■ **Problem description**
Down to the final line, return the records unchanged.

■ **Extracted records**
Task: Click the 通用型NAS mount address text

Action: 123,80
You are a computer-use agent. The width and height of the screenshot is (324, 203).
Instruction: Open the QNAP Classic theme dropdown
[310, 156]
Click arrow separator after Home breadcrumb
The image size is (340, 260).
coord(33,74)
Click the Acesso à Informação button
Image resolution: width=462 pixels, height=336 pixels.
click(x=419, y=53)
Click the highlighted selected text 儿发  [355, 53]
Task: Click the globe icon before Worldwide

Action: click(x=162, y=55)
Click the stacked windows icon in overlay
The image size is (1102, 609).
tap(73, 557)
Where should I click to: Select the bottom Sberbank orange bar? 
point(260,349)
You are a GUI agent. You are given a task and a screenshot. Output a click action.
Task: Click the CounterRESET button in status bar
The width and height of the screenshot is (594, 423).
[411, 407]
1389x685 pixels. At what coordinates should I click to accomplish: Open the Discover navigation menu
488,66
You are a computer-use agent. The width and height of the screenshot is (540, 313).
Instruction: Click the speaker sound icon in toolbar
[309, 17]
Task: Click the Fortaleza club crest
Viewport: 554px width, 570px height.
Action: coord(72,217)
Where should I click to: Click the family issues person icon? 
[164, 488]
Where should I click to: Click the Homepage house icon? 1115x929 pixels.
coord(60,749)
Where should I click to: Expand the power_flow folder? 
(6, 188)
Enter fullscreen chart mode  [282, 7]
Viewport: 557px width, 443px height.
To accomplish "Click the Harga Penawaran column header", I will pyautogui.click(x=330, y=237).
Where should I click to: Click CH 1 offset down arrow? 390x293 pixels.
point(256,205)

■ **Exercise output**
Task: Click the 通用型NAS mount address text

Action: 123,80
You are a computer-use agent. The width and height of the screenshot is (324, 203).
Instruction: Open the QNAP Classic theme dropdown
[310, 156]
Click arrow separator after Home breadcrumb
The image size is (340, 260).
coord(33,74)
Click the Acesso à Informação button
Image resolution: width=462 pixels, height=336 pixels.
click(x=419, y=53)
Click the highlighted selected text 儿发  [355, 53]
Task: Click the globe icon before Worldwide

Action: click(x=162, y=55)
Click the stacked windows icon in overlay
The image size is (1102, 609).
tap(73, 557)
Where should I click to: Select the bottom Sberbank orange bar? 
point(260,349)
You are a GUI agent. You are given a task and a screenshot. Output a click action.
Task: Click the CounterRESET button in status bar
The width and height of the screenshot is (594, 423).
[411, 407]
1389x685 pixels. At what coordinates should I click to accomplish: Open the Discover navigation menu
488,66
You are a computer-use agent. The width and height of the screenshot is (540, 313).
Instruction: Click the speaker sound icon in toolbar
[309, 17]
Task: Click the Fortaleza club crest
Viewport: 554px width, 570px height.
Action: coord(72,217)
Where should I click to: Click the family issues person icon? 
[164, 488]
Where should I click to: Click the Homepage house icon? 1115x929 pixels.
coord(60,749)
Where should I click to: Expand the power_flow folder? 
(6, 188)
Enter fullscreen chart mode  [282, 7]
Viewport: 557px width, 443px height.
To accomplish "Click the Harga Penawaran column header", I will pyautogui.click(x=330, y=237).
Where should I click to: Click CH 1 offset down arrow? 390x293 pixels.
point(256,205)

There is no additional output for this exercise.